***** Material for this task

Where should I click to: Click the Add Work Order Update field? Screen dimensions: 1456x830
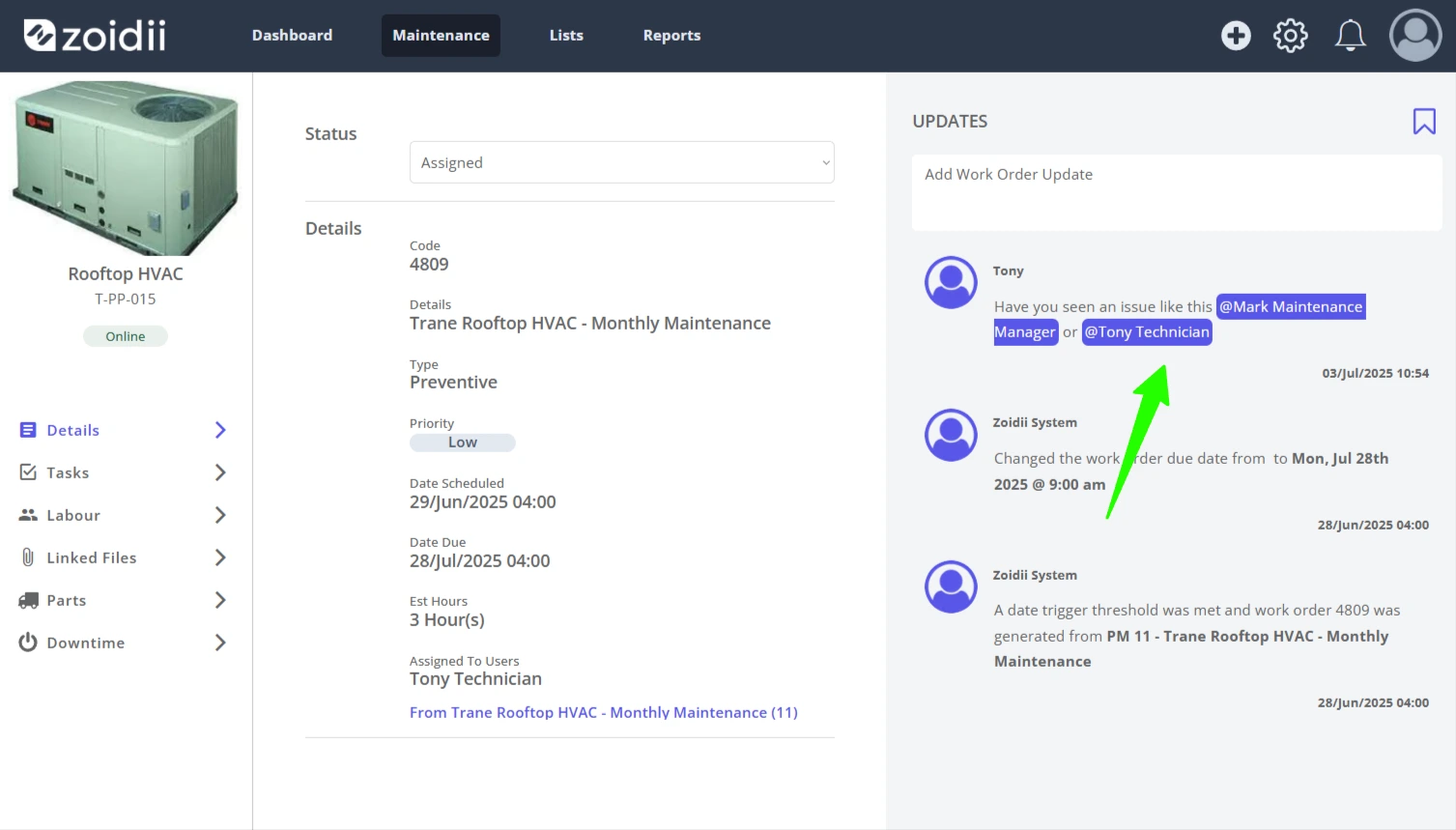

**********
***** Material for this task

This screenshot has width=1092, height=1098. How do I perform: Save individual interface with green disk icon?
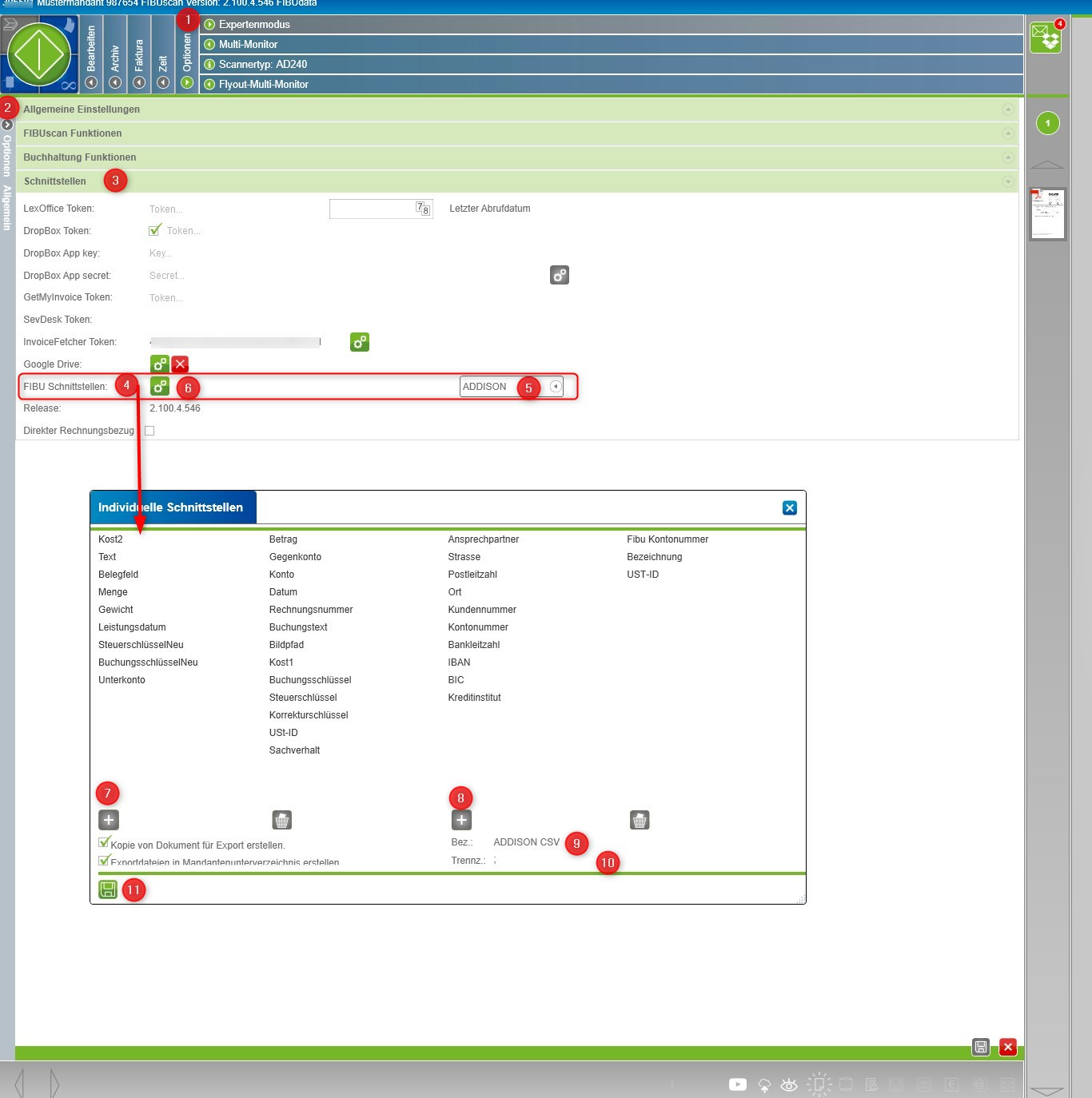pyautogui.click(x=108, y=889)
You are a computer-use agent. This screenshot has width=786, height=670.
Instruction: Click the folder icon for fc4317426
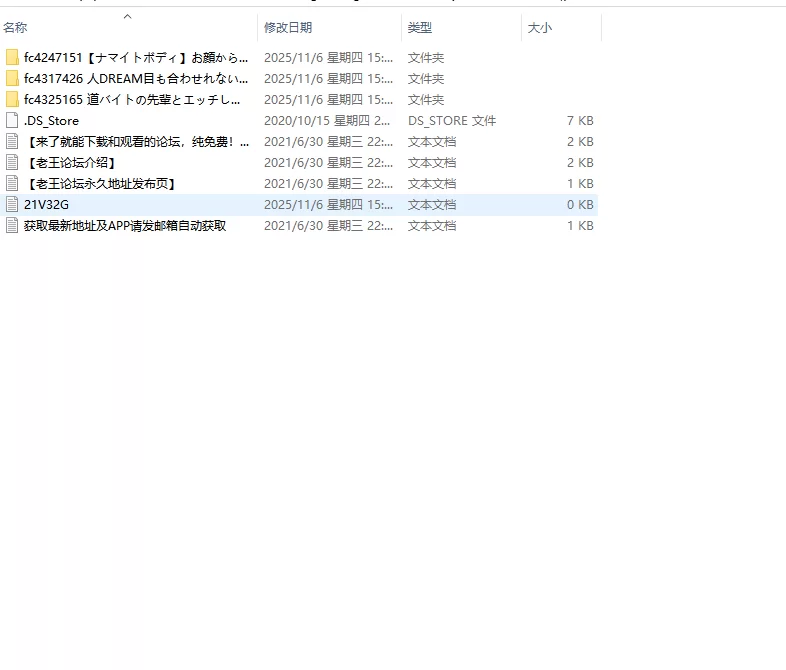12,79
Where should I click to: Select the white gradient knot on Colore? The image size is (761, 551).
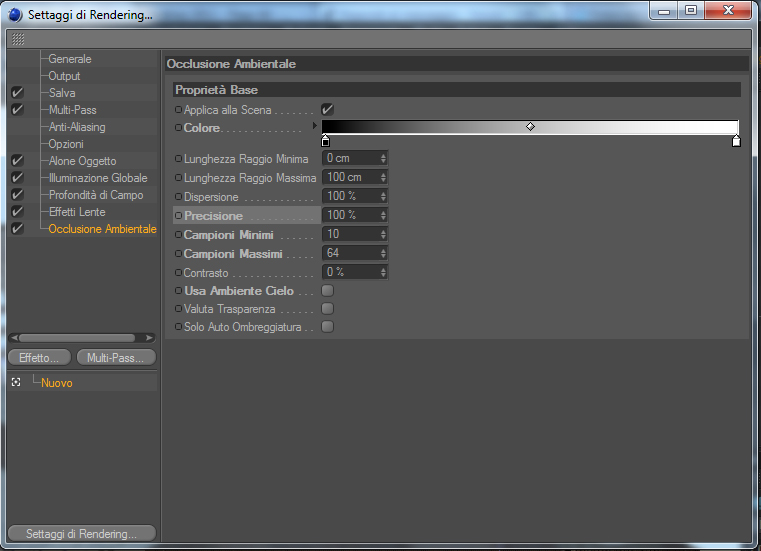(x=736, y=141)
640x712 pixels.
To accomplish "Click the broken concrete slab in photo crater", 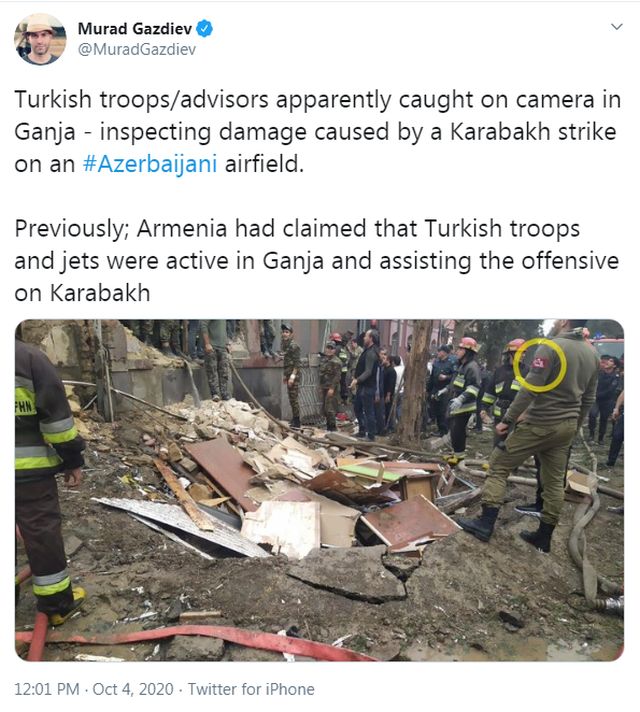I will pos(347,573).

**********

▶ [Stated goal]:
Identify each line in the data above that contains the word "screenshot", and copy those lines out. Only matches with the same capitalization count.

▶ [Solution to this task]:
This screenshot has width=1092, height=1098. How do I perform: Save individual interface with green disk icon?
You are a computer-use agent. This screenshot has width=786, height=670.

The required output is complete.